Before commenting on the applicability of post-bisulfite library preparation to RRBS, it is wise to understand the associated library preparation steps post-bisulfite conversion of whole genome. The following picture explains the methodology (adapted from zymo research webpage)


An important consideration in the above work-flow is to convert bisulfite converted ssDNA into dsDNA. This is achieved in a process akin to cDNA preparation using random oligos. Since, the fragmentation induced by bisulfite reaction is random, random oligo seems a right choice. This protocol should work fine for preparing the library for whole genome bisulfite sequencing (Methyl-seq).

To find out the suitability of this workflow for RRBS, let us revisit the basic concepts. RRBS is inteded to enrich the CpG rich regions by digesting the DNA with MspI restriction enzyme. This will result in DNA fragments ranging from as low as 40 bp to multiple kilobases in length with identical termini.
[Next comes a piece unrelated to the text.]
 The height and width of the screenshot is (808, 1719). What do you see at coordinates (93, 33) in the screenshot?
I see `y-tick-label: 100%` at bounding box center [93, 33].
However, we choose fragments in the size range of 40-480 bp that seem to be a better representation of the CpG rich regions and promoters. In the traditional RRBS protocol, we perform bisulfite conversion post adapter ligation. So, we amplify the fragments we 'choose' (with some loss during the bisulfite conversion due to random fragmentation of DNA).
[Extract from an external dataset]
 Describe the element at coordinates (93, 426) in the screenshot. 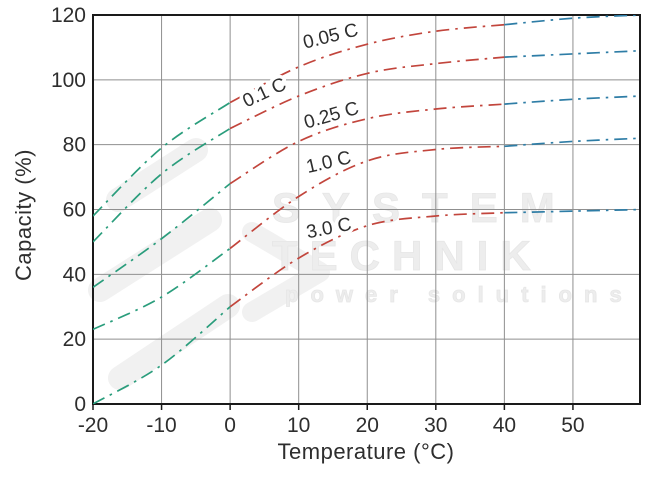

Let us see what happens if we subject the MspI digested DNA to bisulfite reaction prior to library preparation.

  • DNA is further fragmented into smaller fragments.
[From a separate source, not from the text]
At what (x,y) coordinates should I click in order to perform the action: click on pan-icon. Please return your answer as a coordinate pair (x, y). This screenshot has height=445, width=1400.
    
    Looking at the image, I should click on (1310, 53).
  • This fragmentation will skew the composition of the MspI digested fragments and the desired size range of 40-480bp does not just represent CpG rich regions. This size range now contains any region of the genome.
  • Termini will not be MspI recognition motifs but random nucleotides due to chemical induced fragmentation.
  • Because of the random fragmentation, even sequencing data from replicates is likely to represent CpGs from different genomic loci reducing the overlap among replicates.
  • The QC of the RRBS reads is assessed by the 5' termini (CGG/TGG). Now, because of random fragmentation, terminal nucleotides are altered!
  • Even when random fragmentation doesn't happen, another issue exists during ssDNA to dsDNA conversion. Usage of random oligos is good for randomly fragmented termini. For MspI digested termini, the major chunk are identical termini which means, random oligos may not convert the DNA at the same efficiency!
Since there are multiple issues involved, I conclude (well I have not done any experiment yet) that post-bisulfite library preparation kits are not suitable for RRBS. In my view any company that claims the suitability of this kit should do the RRBS experiments with replicates before documenting and selling these kits. I am eager to know if this has worked for RRBS. I would be willing to retract this post then!